- **Task instructions**: Pick out and copy every line of the records in which the string "computer" appears.

__________

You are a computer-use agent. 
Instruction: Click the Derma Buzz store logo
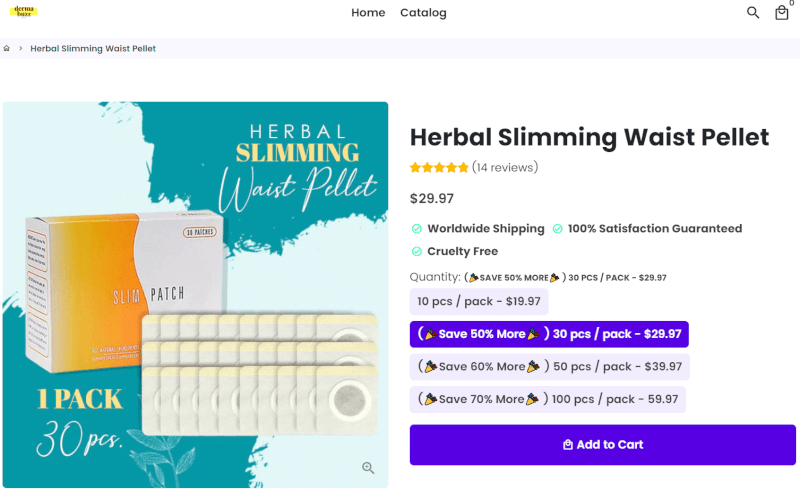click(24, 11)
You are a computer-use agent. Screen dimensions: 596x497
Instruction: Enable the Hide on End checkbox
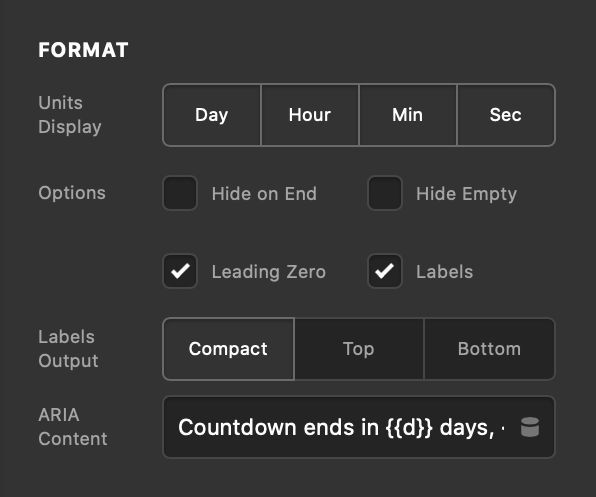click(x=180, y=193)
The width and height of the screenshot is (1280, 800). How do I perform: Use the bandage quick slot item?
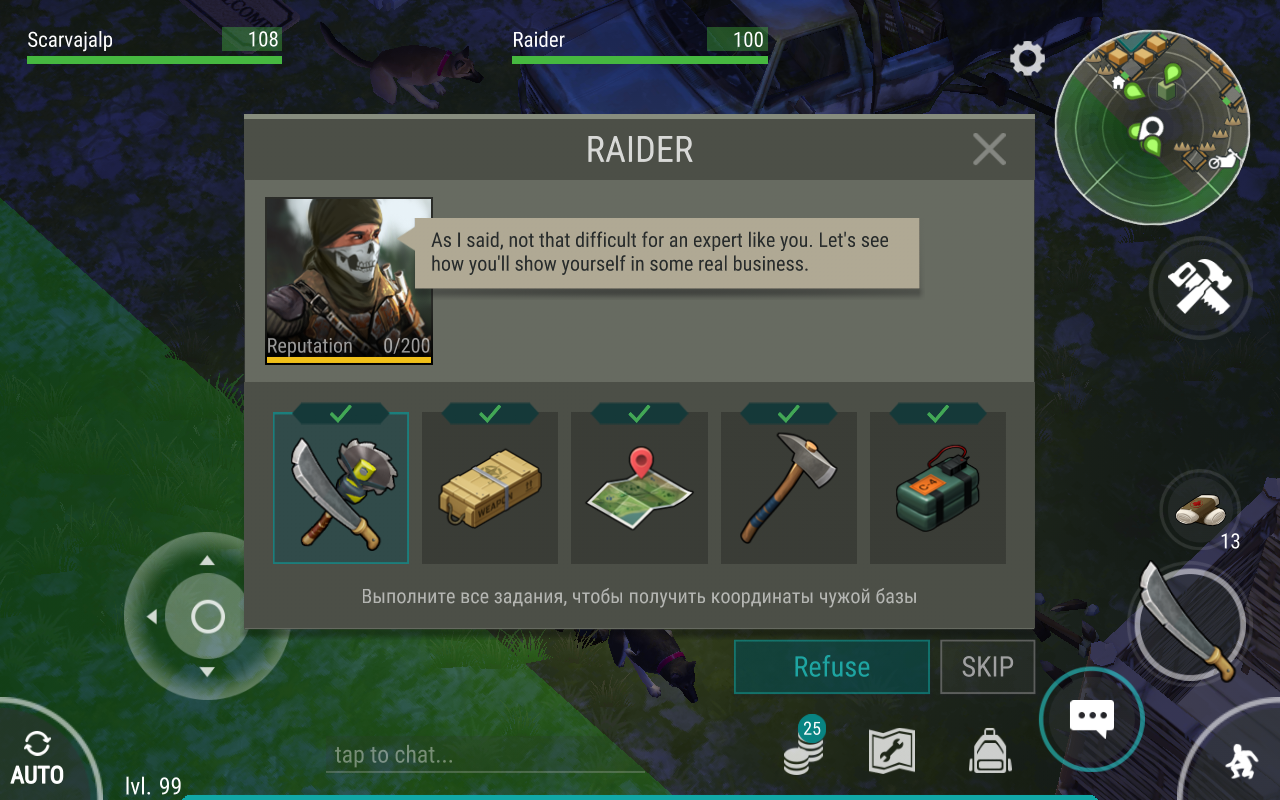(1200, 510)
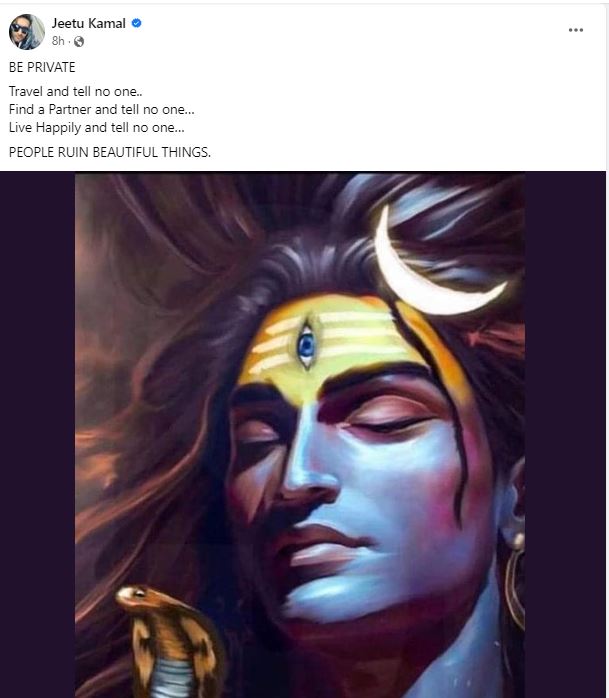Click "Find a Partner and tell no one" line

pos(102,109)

__________

- **Result of this task**:
You are a computer-use agent. 
You are a computer-use agent. Screen dimensions: 596x497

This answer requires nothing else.